* _HOW TO COMPLETE THIS TASK_:
Whenever "chevron" appears in a line, please copy that line from the data.

* _DATA TO EXAMINE_:
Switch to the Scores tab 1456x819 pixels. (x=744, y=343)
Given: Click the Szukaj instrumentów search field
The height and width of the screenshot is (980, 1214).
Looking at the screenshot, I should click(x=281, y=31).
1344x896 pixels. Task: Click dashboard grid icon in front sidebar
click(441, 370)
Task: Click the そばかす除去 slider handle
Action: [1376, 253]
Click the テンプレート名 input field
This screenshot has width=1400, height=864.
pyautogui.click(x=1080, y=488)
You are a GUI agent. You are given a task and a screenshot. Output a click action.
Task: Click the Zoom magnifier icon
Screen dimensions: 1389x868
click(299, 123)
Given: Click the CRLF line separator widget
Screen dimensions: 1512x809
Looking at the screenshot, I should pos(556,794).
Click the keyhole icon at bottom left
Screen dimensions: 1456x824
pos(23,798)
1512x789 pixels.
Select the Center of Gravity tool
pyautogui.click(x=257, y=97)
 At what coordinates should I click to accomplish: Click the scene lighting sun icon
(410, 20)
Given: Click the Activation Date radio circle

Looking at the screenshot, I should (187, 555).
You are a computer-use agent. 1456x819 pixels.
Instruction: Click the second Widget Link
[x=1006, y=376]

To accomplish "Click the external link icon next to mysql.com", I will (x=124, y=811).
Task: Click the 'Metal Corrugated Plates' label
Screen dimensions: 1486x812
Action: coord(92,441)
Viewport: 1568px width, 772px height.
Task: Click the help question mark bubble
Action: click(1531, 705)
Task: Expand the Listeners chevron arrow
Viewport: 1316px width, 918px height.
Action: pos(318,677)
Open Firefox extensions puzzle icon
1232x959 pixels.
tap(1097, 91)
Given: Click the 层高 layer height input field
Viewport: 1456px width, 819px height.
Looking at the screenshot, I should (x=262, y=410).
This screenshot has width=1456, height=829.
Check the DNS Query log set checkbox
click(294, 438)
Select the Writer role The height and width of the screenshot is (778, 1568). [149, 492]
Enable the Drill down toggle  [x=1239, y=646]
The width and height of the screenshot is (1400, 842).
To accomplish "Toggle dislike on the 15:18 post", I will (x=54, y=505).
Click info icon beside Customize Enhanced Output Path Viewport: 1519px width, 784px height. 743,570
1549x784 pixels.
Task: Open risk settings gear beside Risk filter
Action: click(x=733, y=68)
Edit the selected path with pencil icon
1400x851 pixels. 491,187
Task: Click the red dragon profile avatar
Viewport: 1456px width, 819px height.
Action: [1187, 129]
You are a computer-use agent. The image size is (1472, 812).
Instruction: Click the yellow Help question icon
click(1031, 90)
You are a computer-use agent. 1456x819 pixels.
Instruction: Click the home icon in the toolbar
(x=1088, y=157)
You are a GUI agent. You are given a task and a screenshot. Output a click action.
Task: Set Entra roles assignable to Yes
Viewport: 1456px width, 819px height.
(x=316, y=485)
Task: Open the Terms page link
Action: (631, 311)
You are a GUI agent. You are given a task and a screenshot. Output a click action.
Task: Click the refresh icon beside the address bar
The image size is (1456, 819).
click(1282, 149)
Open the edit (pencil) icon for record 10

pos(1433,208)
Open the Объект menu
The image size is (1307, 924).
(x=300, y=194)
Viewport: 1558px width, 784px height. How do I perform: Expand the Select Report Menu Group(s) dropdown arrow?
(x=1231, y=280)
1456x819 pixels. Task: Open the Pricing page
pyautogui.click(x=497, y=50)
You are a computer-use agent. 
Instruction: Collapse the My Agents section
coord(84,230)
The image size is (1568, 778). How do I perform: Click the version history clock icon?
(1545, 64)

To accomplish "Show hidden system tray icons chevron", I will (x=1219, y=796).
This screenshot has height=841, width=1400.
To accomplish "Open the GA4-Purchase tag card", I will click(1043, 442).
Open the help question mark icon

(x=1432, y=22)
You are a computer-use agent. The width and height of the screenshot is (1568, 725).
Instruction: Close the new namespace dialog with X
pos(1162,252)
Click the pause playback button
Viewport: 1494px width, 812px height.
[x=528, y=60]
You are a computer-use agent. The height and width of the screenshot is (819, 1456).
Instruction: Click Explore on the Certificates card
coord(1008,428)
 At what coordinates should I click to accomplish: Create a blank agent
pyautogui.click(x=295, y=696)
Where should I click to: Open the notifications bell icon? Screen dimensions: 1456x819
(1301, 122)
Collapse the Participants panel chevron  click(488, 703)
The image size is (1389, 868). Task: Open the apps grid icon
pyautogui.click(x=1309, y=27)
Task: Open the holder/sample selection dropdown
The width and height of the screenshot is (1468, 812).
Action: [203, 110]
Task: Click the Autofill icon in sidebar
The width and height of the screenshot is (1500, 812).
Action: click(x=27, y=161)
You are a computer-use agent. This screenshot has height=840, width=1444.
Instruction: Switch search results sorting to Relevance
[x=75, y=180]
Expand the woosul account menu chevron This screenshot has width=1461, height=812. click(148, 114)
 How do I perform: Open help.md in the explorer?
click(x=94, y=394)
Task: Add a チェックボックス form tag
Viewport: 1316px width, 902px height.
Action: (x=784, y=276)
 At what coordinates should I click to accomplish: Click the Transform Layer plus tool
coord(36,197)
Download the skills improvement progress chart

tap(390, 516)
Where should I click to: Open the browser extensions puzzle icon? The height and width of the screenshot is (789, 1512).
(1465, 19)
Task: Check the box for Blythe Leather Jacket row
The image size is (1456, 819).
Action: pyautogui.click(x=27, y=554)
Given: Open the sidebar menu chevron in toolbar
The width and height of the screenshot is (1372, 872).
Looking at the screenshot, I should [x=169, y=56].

* _RESPONSE BELOW_:
Task: Expand the Listeners chevron arrow
To accomplish "Show hidden system tray icons chevron", I will (x=1219, y=796).
Collapse the Participants panel chevron  click(488, 703)
Expand the woosul account menu chevron This screenshot has width=1461, height=812. click(148, 114)
Given: Open the sidebar menu chevron in toolbar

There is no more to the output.